By Bill Flook
The SEC and Sierra Club indicated they are “working in good faith” to resolve the claims and issues in the Sierra Club’s lawsuit seeking to force the commission to hand over correspondence related to shareholder proposals on climate change and other topics. In an October 2019 lawsuit, filed in the in U.S. District Court for the Northern District of California, the environmental group accused the market regulator of stalling on a Freedom of Information Act (FOIA) request.
In a January 29, 2020, joint filing, the parties said they anticipate the entire case will be resolved through the meet-and-confer process, part of the court’s alternative dispute resolution process, or on summary judgment.
Sierra Club said it launched the FOIA in light of what it frames as a spike in “no-action” letters issued by the SEC allowing issuers to exclude certain proposals from being voted on by shareholders, pursuant to Rule 14a-8 of the Securities Exchange Act of 1934.
“The SEC, which regulates publicly held companies, may take action against such companies if they improperly block shareholders from exercising their rights to bring issues to a vote,” the group wrote in the suit. “Since President Donald Trump took office, the SEC has increasingly allowed companies to exclude shareholder proposals aimed at curbing global warming and adopting environmental standards.
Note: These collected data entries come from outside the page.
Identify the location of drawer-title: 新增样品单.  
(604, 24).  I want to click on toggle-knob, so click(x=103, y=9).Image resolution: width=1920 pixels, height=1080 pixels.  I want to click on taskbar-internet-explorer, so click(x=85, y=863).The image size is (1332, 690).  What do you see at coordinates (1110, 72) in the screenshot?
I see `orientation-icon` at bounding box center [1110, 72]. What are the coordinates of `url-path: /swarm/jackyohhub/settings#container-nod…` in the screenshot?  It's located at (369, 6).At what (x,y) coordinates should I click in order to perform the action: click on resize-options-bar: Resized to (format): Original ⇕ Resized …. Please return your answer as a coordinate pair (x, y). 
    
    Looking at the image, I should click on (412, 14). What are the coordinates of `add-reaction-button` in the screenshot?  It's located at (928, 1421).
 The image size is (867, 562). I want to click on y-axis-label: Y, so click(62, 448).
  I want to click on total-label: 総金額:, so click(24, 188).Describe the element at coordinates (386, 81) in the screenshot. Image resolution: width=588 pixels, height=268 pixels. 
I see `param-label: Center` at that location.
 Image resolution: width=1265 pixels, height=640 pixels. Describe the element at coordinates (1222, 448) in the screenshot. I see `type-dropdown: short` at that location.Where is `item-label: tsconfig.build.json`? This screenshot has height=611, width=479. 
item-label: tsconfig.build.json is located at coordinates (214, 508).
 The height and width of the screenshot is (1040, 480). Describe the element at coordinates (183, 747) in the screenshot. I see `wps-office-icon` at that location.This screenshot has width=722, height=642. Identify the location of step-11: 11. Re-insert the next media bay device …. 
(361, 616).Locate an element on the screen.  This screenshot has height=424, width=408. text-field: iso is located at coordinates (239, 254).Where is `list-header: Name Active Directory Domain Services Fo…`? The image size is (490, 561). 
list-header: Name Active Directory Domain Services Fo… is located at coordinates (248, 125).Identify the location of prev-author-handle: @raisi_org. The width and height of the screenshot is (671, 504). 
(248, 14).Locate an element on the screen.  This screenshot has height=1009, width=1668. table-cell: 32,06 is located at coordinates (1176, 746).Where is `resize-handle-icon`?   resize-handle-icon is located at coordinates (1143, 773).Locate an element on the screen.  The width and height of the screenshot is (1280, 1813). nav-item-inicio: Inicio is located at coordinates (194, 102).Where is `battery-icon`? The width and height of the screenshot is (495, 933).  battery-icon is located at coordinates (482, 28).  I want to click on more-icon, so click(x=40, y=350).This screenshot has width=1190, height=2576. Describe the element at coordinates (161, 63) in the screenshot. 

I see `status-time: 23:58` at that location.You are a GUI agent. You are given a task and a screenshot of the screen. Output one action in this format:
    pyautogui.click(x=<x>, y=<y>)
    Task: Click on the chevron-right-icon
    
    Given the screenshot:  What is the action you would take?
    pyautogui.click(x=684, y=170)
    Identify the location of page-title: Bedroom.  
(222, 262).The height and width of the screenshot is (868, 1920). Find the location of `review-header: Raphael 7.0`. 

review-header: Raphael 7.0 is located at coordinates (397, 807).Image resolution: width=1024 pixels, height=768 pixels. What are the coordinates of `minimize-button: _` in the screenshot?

In effect, the SEC has quietly allowed companies to kill such proposals before they can even be presented for a shareholder vote.”
The group said it sought documents from the SEC seeking “communications between the SEC and external parties related to climate-focused shareholder proposals,” as well as “records in SEC’s possession related to SEC’s processes for rejecting or approving a company’s decision to exclude shareholder proposals related to climate change.” SEC staff told the Sierra Club it would need to wait three years before the commission would begin reviewing the documents in question.
The suit points to one instance in particular: the February 2018 no-action letter to EOG Resources Inc. allowing it to exclude a proposal “that the Company adopt company-wide, quantitative, timebound targets for reducing greenhouse gas emissions and issue a report discussing its plans and progress towards achieving these targets.”
“In our view, the Proposal seeks to micromanage the Company by probing too deeply into matters of a complex nature upon which shareholders, as a group, would not be in a position to make an informed judgment,” the SEC’s Division of Corporation Finance wrote in the no-action letter, which said the SEC would take no enforcement action if the company omitted the proposal from its proxy materials under Rule 14a-8.
“Until the EOG Resources decision, the SEC had never issued a shareholder proposal no-action letter on the issue of greenhouse gas targets,” Sierra Club wrote in the lawsuit. “Recently, however, SEC has increasingly cited ‘micromanagement’ to support its recent shareholder proposal no-action letters.”
The SEC, in a late November filing, denied the Sierra Club’s allegations and argued it “has not improperly withheld any documents under the FOIA.” The commission argued that the Sierra Club request was properly placed on its “complex track” due to the “volume of responsive documents.”
The Sierra Club lawsuit comes amid a broader battle over how and why companies are allowed to block shareholder proposals, especially those dealing with so-called Environmental, Social, and Governance (ESG) issues.
A split SEC in November voted to issue a proposal, supported by the business lobby, in Release No. 34-87458, Procedural Requirements and Resubmission Thresholds under Exchange Act Rule 14a-8, which would make a series of changes that would increase the difficulty for shareholders to bring proposals up for vote.